Je m’appelle Rubel ALI, je suis né le 31 août 1998 à Sylhet au Bangladesh. Je suis arrivé en France à l’âge de 16ans. Demain, je vais quitter Granville pour vivre une nouvelle aventure à Paris où je rejoindrai mon ami et compatriote Hassan AHMED. Comment s’est déroulé mon parcours depuis mon arrivée en France ?
Après quelques heures passées à Saint Lô, je suis arrivé à Granville le 14 juillet 2014. Dans le bus, je regardais le paysage « à gauche, à droite », je découvrais les vaches normandes et je m’interrogeais : « je vais où ? ». Je n’étais jamais sorti de mon pays et je n’avais jamais voyagé sans mes parents.
A la sortie du bus, j’étais accueilli par ma famille d’accueil et un responsable du Centre Médico Social. J’ai vécu deux ans dans la famille de Magali, à Granville puis à Coutances. Petit à petit j’ai appris à apprécier la nourriture française. Je me souviens de mon premier repas : cabillaud avec du riz… mais sans épices. Je n’avais jamais mangé sans épices et sans sauce. La famille me respectait, je pouvais pratiquer ma religion sans problème. Quelquefois même, Christophe, le mari de Magali, m’interpelait : « Rubel, tu n’as oublié de faire ta prière ! »

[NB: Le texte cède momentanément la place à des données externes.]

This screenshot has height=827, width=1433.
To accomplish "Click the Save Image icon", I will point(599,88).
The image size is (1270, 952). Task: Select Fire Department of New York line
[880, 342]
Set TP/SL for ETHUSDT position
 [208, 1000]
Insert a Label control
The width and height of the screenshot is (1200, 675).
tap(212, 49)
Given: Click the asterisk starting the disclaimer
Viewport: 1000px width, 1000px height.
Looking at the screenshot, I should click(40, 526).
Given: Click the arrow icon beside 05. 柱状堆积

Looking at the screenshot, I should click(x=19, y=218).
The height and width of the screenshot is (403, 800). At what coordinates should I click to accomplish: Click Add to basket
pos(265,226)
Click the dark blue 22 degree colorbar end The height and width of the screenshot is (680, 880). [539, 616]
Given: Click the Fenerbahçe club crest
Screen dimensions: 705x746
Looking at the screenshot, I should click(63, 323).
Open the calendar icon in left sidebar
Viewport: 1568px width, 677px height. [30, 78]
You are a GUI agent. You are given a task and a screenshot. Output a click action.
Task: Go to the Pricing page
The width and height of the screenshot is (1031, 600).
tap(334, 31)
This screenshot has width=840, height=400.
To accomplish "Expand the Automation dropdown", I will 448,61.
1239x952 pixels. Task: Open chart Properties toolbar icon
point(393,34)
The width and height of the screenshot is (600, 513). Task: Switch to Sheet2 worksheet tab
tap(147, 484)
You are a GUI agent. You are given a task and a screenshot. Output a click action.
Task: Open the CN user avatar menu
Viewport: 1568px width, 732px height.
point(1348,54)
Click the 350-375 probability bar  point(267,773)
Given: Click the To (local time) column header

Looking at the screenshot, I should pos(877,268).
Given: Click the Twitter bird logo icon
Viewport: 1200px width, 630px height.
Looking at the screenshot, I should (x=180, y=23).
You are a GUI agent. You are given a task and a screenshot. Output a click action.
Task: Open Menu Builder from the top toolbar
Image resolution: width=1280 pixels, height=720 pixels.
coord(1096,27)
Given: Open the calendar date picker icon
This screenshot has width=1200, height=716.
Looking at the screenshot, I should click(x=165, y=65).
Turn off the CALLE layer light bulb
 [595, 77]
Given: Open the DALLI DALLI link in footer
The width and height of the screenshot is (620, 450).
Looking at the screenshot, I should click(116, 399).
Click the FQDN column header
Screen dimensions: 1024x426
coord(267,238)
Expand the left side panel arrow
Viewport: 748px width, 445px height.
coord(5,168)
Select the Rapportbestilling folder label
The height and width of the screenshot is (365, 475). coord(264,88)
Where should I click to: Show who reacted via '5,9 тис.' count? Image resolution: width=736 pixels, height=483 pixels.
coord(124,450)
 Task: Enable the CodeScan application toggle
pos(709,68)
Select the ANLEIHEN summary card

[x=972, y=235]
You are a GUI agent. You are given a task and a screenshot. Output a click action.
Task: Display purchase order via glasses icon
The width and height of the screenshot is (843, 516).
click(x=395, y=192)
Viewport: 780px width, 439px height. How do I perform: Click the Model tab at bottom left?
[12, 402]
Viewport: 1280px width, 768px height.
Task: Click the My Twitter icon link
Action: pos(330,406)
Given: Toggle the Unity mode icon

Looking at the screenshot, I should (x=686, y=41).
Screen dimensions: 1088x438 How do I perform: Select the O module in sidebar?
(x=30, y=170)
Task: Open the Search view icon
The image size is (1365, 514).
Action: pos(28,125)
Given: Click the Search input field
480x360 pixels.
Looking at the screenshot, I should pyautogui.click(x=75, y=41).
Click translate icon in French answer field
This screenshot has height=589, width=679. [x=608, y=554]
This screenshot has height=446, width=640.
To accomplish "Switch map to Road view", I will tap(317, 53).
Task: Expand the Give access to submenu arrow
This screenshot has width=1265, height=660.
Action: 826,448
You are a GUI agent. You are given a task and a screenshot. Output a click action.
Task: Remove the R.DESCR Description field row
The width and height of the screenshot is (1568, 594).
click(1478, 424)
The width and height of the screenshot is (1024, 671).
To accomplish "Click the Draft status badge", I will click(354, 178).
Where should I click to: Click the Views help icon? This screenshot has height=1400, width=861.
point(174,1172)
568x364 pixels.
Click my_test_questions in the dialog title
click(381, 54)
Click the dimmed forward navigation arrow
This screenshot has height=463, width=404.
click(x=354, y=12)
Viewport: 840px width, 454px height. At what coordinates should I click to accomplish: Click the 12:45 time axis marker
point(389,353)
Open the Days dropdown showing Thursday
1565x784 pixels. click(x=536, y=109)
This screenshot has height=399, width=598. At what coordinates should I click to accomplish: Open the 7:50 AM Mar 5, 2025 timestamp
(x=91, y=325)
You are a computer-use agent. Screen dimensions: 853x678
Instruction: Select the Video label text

J’ai fréquenté l’association des Mots Bleus dès le 19 juillet, soit cinq jours après mon arrivée. Hassan m’a présenté les « profs » : il y avait Nicole, Catherine et Annick. Malgré l’aide de l’anglais, c’était vraiment compliqué d’apprendre cette langue étrangère et étrange : le Français. Hassan travaillait avec Jacques et j’assistais à ses cours. Fin septembre, je suis rentré au collège Malraux : « c’était encore bizarre ». Je ne connaissais personne et je ne comprenais pas les profs, excepté en maths et en anglais. En récréation, j’étais un peu l’attraction : les jeunes collégiens me harcelaient de questions : « Pourquoi tu es là, d’où viens-tu etc… ? ». Pourtant, grâce aux cours particuliers, j’ai obtenu le Brevet des collèges.
Je suis entré dans le monde du travail, apprenti cuisinier au restaurant « La Ferme » à Agon-Coutainville. J’appréciais le travail quand il y avait beaucoup de clients car j’étais actif. Mais je m’ennuyais lors des périodes creuses. J’ai trouvé des collègues sympas et solidaires. J’aurais préféré choisir une formation de mécanicien auto ou d’électricien, mais c’était plus facile de trouver du travail en cuisine. En parallèle, je préparais le CAP au groupe FIM à Saint Lô. J’appréciais d’étudier avec des jeunes de mon âge et j’y ai fait des bonnes rencontres. Ainsi, j’ai eu mon CAP de cuisinier.
Grâce à ma situation professionnelle et scolaire, je n’ai pas eu de difficulté à obtenir ma carte de séjour avant mes 18 ans.
Pendant deux ans, j’ai préparé le BP (Brevet Professionnel) avec l’aide de Christine, une bénévole des Mots Bleus, habitant à Regnéville. Au bout de la première année, je voulais arrêter la formation car le niveau d’études me paraissait trop difficile. Mais je me suis accroché, soutenu par mon patron, ma famille d’accueil et le responsable du FJT (je logeais à l’époque au FJT d’Agon-Coutainville) et j’ai réussi.
A la fin du contrat CDD, j’ai quitté « La Ferme » le samedi 31 août 2019 et le dimanche 1er septembre, je travaillais à la Régate à Granville. J’ai travaillé 4 ans chez Monsieur Prime. Mais « entre deux, j’ai fait autre chose ». D’abord j’ai obtenu la nationalité française et puis je suis parti 5 mois au Bangladesh. Je me suis marié au pays le 11 novembre 2022. J’ai repris le travail, puis mon collègue Hassan est parti et je me suis retrouvé « chef de la brigade ».
Après huit années passées en Normandie, en cuisine, j’ai besoin de changer d’air, de vivre une autre expérience, muni de mes diplômes et d’un bon CV. Je pense que grâce à l’aide des bénévoles des Mots Bleus, de mes collègues et de mes efforts, j’ai réussi à m’intégrer à la société française sans pour autant perdre mon identité bengalaise.
Rubel Ali. Témoignage recueilli par Monsieur Jacques.